Plate tectonic reconstructions are estimates of the surface history of mantle circulation. Combining this information with a physical model of mantle convection allows to infer the history of the whole mantle circulation for the last hundreds of million of years. So far, the reconstructions of mantle circulation have been done by imposing plate reconstructions as surface conditions on numerical mantle convection models. This technique does not allow any dynamical feedback of mantle dynamics on surface tectonics. Mantle convection models are now able to generate plate-like tectonics self-consistently: they describe both the effect of plates on mantle convection, and the effect of mantle convection on the surface tectonics. We propose to use these convection models in combination with plate reconstructions to produce a new generation of mantle circulation models. For this purpose, we use the ensemble Kalman filter.

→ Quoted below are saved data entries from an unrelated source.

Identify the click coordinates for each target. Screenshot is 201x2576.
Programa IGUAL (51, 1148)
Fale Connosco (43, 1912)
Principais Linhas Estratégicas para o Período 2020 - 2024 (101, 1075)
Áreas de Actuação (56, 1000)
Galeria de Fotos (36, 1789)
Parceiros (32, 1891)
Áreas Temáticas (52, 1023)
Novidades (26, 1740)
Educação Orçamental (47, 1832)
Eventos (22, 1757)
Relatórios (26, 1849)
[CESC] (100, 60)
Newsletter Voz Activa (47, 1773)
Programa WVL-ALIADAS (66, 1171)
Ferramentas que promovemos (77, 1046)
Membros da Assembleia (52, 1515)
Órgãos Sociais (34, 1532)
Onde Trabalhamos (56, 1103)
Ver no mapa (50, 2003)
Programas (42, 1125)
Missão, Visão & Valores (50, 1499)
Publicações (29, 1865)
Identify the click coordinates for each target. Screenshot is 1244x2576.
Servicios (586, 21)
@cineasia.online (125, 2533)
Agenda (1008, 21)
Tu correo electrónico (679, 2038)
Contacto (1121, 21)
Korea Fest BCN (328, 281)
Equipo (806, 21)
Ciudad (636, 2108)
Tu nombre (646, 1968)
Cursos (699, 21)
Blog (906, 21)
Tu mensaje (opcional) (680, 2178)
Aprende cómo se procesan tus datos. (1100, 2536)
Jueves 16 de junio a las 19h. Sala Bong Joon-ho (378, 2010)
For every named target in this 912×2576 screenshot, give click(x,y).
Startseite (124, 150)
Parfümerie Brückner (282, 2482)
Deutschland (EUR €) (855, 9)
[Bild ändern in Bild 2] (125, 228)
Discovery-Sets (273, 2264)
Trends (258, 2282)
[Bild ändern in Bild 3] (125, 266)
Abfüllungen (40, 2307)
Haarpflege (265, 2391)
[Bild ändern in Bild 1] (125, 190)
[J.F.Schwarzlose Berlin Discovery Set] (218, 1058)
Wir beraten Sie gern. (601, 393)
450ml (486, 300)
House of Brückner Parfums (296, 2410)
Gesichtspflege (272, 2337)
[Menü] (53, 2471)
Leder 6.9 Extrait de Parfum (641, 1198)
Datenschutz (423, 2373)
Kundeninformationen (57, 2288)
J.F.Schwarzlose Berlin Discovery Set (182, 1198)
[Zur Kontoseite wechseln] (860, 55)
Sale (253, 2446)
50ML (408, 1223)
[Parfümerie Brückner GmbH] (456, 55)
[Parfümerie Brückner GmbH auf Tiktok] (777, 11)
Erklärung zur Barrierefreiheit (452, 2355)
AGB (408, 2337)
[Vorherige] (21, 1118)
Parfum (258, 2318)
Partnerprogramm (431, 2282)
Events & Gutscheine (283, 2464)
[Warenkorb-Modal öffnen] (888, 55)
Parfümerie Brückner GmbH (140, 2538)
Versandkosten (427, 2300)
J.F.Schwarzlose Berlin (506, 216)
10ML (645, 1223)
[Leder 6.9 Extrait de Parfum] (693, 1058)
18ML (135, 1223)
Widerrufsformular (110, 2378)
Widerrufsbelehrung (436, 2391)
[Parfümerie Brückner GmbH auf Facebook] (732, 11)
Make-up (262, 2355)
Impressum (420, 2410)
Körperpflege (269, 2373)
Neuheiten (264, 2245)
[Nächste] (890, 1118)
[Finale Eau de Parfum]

This method has been developped and successfully applied to meteorology, oceanography and even more recently outer core dynamics. It consists in integrating sequentially a time series of data into a numerical model, starting from an ensemble of possible initial states. The initial ensemble of states is designed to represent an approximation of the probability density function (pdf) of the a priori state of the system. Whenever new observations are available, each member of the ensemble states is corrected considering both the aproximated pdf of the state, and the pdf of the new data. Between two observation times, each ensemble member evolution is computed independently, using the convection model. This technique provides at each time an approximation of the pdf of the state of the system, in the form of a finite ensemble of states. We perform synthetic experiments to assess the efficiency of this method for the reconstruction of mantle circulation.